将100%的CSE溶液用RPMI-1640培养基(无血清)稀释到需要的体积分数后加入细胞，使CSE终体积分数为1%、5%、10%、15%、20%、25%、50%、75%，30 min内用于实验。

2.3.2 药物的配制 药物用RPMI-1640培养基(无血清)配制，DEX配成终浓度1 μmol/L的溶液;金银花浸膏配成终质量浓度为0.153 2，1.532，15.32，153.19，306.38，612.77 μg/mL生药量的溶液；山银花浸膏配成终质量浓度为0.164 5，1.645，16.45，164.54，329.08，658.16 μg/mL生药量的溶液；经0.22 μm微孔膜过滤后使用。

[数据集条目]
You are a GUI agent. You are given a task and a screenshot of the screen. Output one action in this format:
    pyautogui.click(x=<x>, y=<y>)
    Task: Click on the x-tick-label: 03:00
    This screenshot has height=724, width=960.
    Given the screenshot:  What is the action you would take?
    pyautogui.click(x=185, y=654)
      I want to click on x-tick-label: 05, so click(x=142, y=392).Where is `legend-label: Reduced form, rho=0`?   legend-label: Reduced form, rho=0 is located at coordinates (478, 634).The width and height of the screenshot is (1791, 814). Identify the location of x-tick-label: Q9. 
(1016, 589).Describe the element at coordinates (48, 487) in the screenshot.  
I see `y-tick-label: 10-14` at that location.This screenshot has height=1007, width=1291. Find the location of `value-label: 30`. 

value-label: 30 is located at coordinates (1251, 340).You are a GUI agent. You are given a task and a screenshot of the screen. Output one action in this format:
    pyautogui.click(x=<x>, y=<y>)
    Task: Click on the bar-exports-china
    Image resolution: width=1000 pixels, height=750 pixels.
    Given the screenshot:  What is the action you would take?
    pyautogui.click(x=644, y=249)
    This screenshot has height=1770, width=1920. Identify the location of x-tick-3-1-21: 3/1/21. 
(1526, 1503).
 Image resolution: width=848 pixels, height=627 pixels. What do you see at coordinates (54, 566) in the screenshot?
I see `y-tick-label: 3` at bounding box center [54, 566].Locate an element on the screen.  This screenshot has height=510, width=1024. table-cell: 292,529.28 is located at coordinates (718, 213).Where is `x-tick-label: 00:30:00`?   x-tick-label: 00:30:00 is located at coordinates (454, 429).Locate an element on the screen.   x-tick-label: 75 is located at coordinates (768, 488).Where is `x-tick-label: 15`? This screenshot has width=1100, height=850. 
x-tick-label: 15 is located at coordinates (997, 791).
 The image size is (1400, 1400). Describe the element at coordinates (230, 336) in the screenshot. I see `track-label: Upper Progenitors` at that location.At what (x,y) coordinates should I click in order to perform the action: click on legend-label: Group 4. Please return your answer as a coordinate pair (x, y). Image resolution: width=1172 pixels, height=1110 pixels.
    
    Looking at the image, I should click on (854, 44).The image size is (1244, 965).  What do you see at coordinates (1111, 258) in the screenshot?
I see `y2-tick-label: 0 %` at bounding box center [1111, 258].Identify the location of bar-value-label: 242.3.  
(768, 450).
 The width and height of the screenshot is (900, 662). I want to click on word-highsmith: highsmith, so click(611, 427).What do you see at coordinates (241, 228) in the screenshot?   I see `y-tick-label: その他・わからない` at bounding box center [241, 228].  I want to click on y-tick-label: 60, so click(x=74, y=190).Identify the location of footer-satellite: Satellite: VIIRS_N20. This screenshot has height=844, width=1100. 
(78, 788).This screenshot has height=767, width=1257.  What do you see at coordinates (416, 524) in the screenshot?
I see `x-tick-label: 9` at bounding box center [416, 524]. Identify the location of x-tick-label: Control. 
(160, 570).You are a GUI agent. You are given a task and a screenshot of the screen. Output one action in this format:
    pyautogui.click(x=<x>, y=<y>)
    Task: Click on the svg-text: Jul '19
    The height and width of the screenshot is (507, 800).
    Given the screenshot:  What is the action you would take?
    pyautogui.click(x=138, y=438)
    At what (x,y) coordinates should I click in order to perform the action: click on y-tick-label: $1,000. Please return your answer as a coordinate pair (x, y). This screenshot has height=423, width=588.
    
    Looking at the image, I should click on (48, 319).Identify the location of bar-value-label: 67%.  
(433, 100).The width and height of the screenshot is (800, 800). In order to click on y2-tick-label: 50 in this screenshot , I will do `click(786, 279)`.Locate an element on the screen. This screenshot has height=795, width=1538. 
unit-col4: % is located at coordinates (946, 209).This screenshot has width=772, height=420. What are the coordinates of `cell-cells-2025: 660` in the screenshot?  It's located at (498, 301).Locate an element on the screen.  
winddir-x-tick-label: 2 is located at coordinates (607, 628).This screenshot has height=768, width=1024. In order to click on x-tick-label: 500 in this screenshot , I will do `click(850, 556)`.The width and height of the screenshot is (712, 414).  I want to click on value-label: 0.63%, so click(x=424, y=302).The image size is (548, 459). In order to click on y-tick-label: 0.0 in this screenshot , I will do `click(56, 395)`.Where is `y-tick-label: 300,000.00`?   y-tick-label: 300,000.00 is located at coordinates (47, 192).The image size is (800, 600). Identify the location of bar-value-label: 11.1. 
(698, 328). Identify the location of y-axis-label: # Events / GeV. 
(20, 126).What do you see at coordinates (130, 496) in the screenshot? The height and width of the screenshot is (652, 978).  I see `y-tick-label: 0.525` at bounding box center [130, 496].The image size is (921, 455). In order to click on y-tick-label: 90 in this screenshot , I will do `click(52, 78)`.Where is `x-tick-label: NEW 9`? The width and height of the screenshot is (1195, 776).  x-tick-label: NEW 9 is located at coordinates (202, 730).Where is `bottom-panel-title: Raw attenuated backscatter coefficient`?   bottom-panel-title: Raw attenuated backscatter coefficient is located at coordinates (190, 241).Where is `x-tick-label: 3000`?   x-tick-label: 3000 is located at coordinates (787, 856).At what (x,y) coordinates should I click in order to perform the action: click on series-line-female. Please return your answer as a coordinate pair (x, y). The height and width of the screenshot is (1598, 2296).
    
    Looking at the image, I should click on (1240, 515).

- **练习说明**
接着上文关于CSE溶液与药物配制的实验方法文段，从其最后一句之后继续往下写。

- **练习结果**
2.4 考察不同含量的药物及CSE的细胞毒性

取生长状态良好的KB细胞，用含φ=10%胎牛血清的培养液配成单个细胞悬液，以每孔1 000～10 000个细胞接种到96孔板，每孔体积200 μL，在37 ℃、φ=5% CO2条件下培养1～2 d；实验前，将培养板中旧的培养基移除，换成新鲜的无血清RPMI-1640培养基处理过夜。将100%香烟烟雾提取物用无血清RPMI-1640培养基稀释成一系列梯度的CSE溶液(φ, 1%、5%、10%、15%、20%、25%、50%、75%)；金银花浸膏及山银花浸膏配制成一系列梯度溶液(1、10、100、1 000 μg/mL)后加入96孔板的细胞中，37 ℃、φ=5% CO2条件下孵育24 h；每孔加入MTT溶液(5 mg/mL，用pH=7.4的PBS配制)20 μL，37 ℃培养箱中继续孵育4 h，弃去上清后每孔加入200 μL DMSO，然后将96孔板置于摇床上轻微摇动5 min使紫色结晶充分溶解，用超微量紫外/可见光分光光度计于490 nm波长下检测96孔板的A值。考察浓度梯度的CSE对KB细胞的毒性，根据公式：存活率=(给药组A值/空白组A值)×100%，可计算出相应的存活率。

2.5 细胞急性炎症实验

2.5.1 细胞培养及药物处理 根据细胞毒性检测结果，在对细胞无毒性作用的安全浓度范围内设置CSE和药物的浓度。实验共设置空白对照组、模型组(5%CSE)、阳性对照组(1 μmol/L地塞米松)、金银花浸膏不同剂量组(0.153 2，1.532，15.32，153.19，306.38，612.77 μg/mL)、山银花浸膏不同剂量组(0.164 5，1.645，16.45，164.54，329.08，658.16 μg/mL)。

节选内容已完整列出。